Dmitry Medvedev, serving as Putin’s hand-picked successor at the time, went on national television to denounce the alleged scam. The perpetrators, he said, had engaged in “absolutely cynical, loutish theft of state money.” Medvedev instructed Russia’s top law enforcement agencies to make sure that “everyone who participated in this is seriously and sternly punished.”

Suspects were rounded up in far-flung places, and in 2012 the police ministry said 104 people had been charged in connection with overpriced scanners. Several local officials and business executives were convicted of fraud and sent to prison.

But a Reuters investigation has found that two wealthy associates of Putin engaged in the same profiteering and suffered no penalty.

They sold medical equipment for at least $195 million to Russia and sent a total of $84 million in proceeds to Swiss bank accounts, according to bank records reviewed by Reuters.
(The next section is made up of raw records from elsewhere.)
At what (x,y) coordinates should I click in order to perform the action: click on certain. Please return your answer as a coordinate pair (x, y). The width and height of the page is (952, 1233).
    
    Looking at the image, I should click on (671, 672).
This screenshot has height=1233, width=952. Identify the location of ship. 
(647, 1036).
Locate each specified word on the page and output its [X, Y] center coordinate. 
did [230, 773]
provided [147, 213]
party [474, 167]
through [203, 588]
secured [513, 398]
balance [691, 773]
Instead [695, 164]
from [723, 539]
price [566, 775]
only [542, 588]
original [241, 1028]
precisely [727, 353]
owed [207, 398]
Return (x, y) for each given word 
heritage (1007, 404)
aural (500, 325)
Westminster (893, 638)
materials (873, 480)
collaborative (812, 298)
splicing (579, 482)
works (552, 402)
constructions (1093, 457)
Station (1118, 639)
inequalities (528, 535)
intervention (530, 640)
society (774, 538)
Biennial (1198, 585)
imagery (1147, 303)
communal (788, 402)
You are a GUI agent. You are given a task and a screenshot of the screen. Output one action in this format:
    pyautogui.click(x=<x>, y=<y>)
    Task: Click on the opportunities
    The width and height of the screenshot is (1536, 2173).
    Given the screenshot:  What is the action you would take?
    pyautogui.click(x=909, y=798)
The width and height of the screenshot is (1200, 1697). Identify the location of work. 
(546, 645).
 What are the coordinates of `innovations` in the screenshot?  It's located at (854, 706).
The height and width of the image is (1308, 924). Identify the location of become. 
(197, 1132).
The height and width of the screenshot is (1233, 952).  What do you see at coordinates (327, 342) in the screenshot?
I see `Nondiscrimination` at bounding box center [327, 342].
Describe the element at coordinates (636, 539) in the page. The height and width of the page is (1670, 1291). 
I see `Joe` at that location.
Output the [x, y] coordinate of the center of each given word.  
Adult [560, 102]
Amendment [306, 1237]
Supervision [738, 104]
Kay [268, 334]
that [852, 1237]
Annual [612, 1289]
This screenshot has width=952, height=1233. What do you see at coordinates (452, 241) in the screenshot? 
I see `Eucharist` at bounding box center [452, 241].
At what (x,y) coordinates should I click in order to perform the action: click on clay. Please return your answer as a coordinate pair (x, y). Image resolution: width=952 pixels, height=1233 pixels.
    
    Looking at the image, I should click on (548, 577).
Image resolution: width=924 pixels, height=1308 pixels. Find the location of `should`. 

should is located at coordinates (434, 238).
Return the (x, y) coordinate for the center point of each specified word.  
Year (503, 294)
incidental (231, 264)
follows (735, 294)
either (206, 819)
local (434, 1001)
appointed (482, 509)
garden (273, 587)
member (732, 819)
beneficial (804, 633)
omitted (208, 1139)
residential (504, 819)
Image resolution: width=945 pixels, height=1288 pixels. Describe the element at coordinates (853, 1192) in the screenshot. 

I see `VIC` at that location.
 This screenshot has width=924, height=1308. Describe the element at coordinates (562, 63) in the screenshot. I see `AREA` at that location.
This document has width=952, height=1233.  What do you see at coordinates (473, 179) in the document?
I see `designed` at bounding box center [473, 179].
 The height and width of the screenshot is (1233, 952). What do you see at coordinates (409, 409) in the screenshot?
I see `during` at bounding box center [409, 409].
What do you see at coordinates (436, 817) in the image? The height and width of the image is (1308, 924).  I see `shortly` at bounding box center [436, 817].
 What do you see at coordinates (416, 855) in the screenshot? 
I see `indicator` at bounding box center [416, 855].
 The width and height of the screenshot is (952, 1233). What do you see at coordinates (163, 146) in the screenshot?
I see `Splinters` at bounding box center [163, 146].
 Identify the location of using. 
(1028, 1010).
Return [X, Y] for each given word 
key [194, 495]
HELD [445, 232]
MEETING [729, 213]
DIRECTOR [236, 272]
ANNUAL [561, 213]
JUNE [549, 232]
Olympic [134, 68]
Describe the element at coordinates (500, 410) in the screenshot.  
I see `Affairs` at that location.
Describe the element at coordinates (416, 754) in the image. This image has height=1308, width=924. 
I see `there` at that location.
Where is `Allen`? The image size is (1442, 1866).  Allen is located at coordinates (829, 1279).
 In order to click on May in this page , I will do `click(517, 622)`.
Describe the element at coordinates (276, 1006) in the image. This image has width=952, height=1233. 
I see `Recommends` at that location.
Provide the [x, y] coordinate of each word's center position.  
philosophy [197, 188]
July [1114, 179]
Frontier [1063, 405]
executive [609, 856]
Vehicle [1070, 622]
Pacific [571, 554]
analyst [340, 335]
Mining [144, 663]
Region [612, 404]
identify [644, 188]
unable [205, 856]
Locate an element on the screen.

The records also indicate that at least 35 million euros ($48 million) from those accounts were funnelled to a company that then helped construct a luxury property near the Black Sea known as “Putin’s palace” – a nickname earned after a businessman alleged that the estate was built for Putin. The Russian leader has denied any connection to the property.

These findings are part of a Reuters investigation into how associates of the Kremlin profit from state contracts in the Putin era. This and a later article examine what became of the president’s grand hospital undertaking. Another story, drawing on a confidential database of Russian bank records, will explore billions of dollars in spending on state railway contracts.